Emerging indicators give confidence that Nigeria will overcome the prevailing economic depression in the country in 2017.
This prediction was made by an economic analyst and social commentator, Dr. Olisa Agbakoba (SAN).
The indicators include the foreign exchange policy of the Central Bank of Nigeria (CBN) and the opening up of the petroleum industry to competition, among others, he pointed out.
To facilitate the success of the positive indicators, Agbakoba urged President Muhammad Buhari to present a bill to the National Assembly (NASS) for the devolution of powers to entrench true federalism in Nigeria.
The legal expert commended the Central Bank of Nigeria  on its foreign exchange policy, describing it  as potentially transformational.
“The impact of a single foreign exchange market,” Agbakoba remarked, “will have the best possible outcome for the Nigerian economy.”
He expressed hope that Nigeria will be out of depression by the first quarter of 2017, if the fiscal policy of CBN is well managed.

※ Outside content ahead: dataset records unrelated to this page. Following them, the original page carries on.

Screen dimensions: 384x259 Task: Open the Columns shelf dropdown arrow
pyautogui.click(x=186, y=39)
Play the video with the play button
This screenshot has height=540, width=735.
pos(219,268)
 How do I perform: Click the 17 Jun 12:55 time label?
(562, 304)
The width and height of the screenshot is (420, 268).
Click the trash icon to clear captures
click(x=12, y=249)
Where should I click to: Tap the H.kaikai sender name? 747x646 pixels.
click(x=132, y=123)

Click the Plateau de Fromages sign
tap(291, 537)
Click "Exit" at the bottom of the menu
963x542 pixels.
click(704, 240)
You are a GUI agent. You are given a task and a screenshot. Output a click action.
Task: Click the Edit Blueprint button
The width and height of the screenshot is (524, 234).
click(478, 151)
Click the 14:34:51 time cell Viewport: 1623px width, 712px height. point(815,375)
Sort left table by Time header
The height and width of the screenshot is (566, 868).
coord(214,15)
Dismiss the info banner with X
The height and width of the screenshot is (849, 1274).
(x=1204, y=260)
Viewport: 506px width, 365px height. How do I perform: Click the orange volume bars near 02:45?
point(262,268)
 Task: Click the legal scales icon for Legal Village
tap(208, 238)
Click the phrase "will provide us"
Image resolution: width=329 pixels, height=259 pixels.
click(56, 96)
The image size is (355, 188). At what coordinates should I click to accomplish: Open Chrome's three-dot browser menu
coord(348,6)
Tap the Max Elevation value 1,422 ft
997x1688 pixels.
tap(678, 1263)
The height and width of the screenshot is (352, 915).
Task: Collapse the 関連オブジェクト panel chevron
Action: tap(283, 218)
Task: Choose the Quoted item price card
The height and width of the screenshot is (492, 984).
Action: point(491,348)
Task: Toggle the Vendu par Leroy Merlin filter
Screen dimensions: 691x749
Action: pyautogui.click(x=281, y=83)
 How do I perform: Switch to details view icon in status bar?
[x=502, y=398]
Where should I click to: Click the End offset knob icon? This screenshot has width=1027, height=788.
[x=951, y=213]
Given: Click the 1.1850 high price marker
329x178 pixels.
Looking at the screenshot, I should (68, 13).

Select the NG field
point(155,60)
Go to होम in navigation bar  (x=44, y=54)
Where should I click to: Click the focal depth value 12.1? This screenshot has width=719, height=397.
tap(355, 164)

He stated that Nigeria has been in recession from the last quarter of 2014 up to last quarter of 2016.
“A recession is characterized as a period of negative economic growth for two successive quarters,” Agbakoba illustrated.
He noted that Nigeria has suffered five consecutive negative growths between December 2014 and December 2015.
According to him, the economy of Nigeria became worse in the first quarter of 2016 when for the first time in about thirty years the economy did not grow at all.
He declared “The Report of the National Bureau of Statistics is likely to show a further contraction of the economy in the  second quarter of  2016.”
The new foreign exchange single market and the opening up of the petroleum industry to competition are omens of economic boom for Nigeria, he emphasized.
To him, government is not showing direction in relation to its economic philosophy and agenda.
Agbakoba asserted that “the petroleum and foreign exchange pronouncements are clear indications that we are  a market-driven, liberalized deregulated economy
To get out of the woods, the senior advocate counselled the government of Nigeria to take the following measures.
“The first is peace and stability,” he stressed, adding that Nigeria is at ‘low grade civil war’ caused by structural defects in its federal system.  He believes that enacting an Act of the National Assembly for the devolution of powers will solve this problem
Other inhibitors to be resolved include insecurity, Agbakoba recommended.  The president must deal with the Biafra agitation which he described as genuine grievance.
He said the President should as well deal with exclusion felt by  the people of Niger Delta whose issues  are also genuine, and he must also tackle mass poverty  in the North because  it allows the festering of fundamentalism in that region.
Agbakoba gave kudos to the federal government on how it has dealt with Boko Haram issue.
Bad roads, broken bridges,  poor supply of electricity, among others  are essential infrastructures that need urgent solution in order to facilitate sound economic growth, he claimed.
Moreover, Agbakoba said that social security  package in the country has become an urgently  needed  benefit.
“The reason Nigeria’s economy is depressed is simply because we import everything, export very little and produce nothing,” he narrated.  “Import substitution turns the story around.  We should only import the very  essentials and produce everything else in Nigeria”  he concluded.